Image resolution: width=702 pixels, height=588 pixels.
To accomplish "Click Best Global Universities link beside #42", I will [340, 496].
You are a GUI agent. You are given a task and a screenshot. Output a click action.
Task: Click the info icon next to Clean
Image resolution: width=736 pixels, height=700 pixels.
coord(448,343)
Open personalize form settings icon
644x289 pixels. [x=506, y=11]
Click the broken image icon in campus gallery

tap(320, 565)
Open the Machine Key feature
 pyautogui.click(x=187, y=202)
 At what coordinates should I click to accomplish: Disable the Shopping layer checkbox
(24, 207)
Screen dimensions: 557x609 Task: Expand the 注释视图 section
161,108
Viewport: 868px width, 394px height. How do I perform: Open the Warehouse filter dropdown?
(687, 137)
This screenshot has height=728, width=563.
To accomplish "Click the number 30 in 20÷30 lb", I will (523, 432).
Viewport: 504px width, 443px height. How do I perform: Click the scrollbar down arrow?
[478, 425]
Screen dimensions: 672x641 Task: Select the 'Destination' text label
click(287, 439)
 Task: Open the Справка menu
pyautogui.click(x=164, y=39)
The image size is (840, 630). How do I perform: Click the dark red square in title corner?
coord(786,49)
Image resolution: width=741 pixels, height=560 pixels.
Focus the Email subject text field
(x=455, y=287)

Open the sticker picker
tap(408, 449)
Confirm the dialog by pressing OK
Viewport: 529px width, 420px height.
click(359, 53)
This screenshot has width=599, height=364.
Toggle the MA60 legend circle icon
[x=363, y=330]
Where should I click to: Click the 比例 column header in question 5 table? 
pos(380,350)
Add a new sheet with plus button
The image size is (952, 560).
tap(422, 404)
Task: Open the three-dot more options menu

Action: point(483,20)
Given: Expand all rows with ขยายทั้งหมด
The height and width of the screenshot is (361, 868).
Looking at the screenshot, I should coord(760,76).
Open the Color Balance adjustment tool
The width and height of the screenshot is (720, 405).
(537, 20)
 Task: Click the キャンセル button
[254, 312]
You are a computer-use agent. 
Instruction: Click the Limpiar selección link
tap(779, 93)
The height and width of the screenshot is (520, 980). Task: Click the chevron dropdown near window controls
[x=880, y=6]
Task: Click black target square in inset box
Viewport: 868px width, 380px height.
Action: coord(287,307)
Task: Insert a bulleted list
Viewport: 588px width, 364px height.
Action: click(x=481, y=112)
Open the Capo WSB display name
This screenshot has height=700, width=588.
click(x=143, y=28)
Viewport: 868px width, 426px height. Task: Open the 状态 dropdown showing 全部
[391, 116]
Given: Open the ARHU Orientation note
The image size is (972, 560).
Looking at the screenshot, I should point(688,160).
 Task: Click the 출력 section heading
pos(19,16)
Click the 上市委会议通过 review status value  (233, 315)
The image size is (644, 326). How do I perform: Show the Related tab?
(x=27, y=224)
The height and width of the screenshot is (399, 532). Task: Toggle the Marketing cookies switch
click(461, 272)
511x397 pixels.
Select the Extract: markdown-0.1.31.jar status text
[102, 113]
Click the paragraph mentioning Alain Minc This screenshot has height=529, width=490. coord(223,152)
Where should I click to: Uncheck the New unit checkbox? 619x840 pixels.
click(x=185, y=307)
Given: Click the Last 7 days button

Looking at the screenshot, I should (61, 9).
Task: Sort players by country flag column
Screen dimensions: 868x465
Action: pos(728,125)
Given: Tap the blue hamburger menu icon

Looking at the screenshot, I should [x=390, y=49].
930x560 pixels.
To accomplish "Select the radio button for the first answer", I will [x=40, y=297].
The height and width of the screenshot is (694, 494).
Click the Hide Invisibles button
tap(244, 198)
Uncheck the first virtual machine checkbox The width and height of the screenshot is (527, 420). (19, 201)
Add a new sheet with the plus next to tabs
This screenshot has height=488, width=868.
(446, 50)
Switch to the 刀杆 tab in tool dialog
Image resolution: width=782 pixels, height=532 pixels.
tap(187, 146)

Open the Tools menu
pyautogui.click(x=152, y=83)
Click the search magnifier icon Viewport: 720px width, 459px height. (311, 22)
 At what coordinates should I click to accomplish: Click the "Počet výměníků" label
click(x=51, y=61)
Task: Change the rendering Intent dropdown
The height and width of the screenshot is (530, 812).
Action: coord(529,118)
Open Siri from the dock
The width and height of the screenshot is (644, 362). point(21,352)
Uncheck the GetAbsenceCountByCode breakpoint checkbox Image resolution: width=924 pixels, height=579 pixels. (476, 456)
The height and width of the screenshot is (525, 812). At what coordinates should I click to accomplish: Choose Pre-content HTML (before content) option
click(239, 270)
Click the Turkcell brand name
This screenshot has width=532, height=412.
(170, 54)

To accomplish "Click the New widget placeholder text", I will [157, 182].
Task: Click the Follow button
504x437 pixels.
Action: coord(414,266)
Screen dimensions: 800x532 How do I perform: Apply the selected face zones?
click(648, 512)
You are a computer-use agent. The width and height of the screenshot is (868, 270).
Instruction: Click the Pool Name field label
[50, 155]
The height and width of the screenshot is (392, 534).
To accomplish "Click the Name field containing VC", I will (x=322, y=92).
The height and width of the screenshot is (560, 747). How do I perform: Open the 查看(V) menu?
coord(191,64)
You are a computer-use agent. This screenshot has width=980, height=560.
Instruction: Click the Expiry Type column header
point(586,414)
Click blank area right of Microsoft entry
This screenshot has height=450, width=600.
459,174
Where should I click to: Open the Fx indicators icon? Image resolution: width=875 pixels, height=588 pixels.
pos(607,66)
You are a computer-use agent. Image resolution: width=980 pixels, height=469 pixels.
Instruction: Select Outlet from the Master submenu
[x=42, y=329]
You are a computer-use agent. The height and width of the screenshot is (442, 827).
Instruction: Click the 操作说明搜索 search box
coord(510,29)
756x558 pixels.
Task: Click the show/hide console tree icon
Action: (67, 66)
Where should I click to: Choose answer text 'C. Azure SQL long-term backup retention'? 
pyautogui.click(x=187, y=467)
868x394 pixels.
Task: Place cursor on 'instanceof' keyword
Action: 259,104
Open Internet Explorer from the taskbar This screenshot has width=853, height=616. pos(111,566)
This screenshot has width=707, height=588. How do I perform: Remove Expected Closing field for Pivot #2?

§

Exercise prompt: Working through the entries above, copy every line in which "will" is found.

Your response:
To accomplish "Click Best Global Universities link beside #42", I will [340, 496].
To accomplish "Click the number 30 in 20÷30 lb", I will (523, 432).
To accomplish "Select the radio button for the first answer", I will [x=40, y=297].
To accomplish "Click the New widget placeholder text", I will [157, 182].
To accomplish "Click the Name field containing VC", I will (x=322, y=92).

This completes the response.